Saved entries
+ + + + + + +
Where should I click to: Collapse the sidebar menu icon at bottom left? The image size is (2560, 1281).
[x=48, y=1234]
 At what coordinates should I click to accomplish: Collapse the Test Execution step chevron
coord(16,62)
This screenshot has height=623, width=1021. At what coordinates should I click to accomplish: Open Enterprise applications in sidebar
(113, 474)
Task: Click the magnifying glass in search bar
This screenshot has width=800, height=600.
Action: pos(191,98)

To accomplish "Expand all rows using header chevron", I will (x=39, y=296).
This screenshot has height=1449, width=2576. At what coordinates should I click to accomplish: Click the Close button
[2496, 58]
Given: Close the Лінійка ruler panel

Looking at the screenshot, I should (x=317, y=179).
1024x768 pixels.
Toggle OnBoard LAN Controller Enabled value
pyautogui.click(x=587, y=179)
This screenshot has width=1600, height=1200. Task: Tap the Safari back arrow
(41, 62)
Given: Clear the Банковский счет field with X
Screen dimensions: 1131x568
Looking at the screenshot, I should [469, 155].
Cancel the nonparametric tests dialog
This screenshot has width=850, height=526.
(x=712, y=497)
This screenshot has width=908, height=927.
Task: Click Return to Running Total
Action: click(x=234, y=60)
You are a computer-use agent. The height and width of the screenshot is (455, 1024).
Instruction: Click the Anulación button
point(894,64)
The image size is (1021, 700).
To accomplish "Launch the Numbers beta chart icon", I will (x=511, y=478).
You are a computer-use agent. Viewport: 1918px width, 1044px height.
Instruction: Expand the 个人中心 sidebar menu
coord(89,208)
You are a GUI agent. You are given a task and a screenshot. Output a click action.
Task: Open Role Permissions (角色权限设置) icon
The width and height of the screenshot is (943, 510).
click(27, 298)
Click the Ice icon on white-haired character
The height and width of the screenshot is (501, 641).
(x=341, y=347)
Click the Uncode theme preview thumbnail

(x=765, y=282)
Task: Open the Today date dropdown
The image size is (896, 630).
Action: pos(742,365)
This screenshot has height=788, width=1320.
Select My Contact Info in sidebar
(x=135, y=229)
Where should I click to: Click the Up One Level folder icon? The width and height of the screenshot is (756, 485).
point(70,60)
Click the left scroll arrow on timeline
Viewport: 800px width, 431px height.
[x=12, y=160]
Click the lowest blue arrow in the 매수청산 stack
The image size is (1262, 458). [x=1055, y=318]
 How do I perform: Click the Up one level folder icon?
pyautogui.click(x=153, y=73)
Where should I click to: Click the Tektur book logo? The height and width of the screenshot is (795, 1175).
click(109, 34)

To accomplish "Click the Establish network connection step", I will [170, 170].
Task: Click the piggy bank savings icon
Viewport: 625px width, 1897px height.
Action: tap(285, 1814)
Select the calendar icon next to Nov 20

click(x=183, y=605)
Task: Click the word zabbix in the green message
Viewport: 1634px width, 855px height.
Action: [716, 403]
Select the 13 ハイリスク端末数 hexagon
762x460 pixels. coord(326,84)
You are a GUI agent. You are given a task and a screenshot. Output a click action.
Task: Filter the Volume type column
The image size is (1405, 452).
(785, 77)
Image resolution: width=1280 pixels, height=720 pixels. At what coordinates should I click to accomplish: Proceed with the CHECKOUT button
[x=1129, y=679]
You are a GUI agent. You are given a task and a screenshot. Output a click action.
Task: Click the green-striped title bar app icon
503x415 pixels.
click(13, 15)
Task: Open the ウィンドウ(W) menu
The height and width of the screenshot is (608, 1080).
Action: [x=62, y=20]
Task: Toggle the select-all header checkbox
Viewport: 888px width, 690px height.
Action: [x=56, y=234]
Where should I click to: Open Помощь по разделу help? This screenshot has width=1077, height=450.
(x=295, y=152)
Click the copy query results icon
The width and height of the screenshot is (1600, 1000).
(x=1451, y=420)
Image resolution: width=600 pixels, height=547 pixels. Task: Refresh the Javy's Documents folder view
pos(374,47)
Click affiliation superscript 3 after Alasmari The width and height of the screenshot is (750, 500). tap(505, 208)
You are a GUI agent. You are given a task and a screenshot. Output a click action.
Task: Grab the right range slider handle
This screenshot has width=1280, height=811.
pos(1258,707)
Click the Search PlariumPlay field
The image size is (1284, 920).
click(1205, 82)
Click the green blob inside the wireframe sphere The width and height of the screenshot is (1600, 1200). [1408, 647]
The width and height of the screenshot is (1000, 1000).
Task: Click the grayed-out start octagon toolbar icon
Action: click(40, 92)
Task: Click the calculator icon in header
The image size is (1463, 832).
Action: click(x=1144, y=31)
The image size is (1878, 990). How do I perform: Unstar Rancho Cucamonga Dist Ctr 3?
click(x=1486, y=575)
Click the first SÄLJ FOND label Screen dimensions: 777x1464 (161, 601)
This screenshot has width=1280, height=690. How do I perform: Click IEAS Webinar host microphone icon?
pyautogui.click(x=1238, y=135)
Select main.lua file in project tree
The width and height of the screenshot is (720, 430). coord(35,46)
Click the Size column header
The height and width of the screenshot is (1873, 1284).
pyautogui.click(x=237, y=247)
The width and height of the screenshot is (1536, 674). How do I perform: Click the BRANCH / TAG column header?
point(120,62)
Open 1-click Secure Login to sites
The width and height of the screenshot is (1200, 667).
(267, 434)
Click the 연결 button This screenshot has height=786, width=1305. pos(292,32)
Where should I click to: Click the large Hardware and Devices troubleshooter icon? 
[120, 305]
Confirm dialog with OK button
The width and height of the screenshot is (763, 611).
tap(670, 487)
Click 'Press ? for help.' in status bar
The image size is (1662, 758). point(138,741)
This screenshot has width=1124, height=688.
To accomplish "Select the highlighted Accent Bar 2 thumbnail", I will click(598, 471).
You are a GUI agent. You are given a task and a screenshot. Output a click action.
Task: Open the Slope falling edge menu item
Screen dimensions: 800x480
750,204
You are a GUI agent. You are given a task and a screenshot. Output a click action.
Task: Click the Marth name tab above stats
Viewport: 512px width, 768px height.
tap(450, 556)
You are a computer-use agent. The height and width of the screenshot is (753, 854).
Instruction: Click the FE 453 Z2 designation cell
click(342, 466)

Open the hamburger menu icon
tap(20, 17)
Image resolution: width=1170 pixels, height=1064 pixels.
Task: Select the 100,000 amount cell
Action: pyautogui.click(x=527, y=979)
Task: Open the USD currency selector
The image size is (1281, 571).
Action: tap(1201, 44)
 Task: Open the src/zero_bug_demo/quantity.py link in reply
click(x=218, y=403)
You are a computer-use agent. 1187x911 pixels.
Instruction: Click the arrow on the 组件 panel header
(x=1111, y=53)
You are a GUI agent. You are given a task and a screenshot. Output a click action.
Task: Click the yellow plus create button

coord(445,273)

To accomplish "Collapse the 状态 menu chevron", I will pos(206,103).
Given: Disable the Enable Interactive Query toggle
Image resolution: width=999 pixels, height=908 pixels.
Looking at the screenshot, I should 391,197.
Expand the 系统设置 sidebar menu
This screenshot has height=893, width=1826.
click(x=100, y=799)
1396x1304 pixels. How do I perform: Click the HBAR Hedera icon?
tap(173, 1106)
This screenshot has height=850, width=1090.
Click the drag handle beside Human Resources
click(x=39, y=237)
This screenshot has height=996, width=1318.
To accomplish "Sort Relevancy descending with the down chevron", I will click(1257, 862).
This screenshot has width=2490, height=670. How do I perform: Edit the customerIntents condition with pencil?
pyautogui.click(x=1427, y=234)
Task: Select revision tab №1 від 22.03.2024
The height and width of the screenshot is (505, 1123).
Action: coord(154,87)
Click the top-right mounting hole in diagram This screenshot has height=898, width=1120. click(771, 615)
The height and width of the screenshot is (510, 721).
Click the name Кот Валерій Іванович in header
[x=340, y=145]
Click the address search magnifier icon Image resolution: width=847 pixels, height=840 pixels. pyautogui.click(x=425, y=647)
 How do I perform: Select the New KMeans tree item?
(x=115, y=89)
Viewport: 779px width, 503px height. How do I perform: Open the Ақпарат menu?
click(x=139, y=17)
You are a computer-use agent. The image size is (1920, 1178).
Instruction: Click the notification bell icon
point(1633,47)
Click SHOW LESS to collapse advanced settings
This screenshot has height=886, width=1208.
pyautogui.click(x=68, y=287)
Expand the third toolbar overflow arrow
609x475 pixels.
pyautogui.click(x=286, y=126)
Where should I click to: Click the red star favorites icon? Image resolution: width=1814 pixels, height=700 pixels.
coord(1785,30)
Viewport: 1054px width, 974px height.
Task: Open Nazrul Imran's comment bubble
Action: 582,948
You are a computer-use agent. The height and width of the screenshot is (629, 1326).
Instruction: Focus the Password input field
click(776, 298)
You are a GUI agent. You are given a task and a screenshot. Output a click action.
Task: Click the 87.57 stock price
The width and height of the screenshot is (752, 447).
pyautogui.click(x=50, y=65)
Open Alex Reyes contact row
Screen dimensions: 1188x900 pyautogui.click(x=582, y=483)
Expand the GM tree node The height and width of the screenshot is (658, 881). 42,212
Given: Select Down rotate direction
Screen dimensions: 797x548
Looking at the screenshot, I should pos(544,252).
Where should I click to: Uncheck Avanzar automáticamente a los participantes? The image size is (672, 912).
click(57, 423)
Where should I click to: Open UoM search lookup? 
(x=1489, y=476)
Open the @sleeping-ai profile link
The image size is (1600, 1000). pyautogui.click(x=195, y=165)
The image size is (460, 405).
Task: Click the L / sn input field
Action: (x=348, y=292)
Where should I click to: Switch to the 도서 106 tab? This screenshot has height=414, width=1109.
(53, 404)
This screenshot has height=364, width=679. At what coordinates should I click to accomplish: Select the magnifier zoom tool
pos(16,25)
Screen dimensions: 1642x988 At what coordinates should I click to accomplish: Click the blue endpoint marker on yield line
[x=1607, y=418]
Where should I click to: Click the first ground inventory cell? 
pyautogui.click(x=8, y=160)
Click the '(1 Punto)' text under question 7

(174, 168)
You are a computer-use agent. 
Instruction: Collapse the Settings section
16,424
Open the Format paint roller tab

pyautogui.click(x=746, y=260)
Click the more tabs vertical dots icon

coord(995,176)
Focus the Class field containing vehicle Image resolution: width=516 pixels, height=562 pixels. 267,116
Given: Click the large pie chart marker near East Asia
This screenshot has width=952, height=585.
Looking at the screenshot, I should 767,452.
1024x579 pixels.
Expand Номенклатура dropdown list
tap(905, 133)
+ + + + + + +
EXERCISE PROMPT ::
Every line above with the word "right" belongs in the answer, copied as written.

RESPONSE ::
Task: Grab the right range slider handle
Click the top-right mounting hole in diagram This screenshot has height=898, width=1120. click(771, 615)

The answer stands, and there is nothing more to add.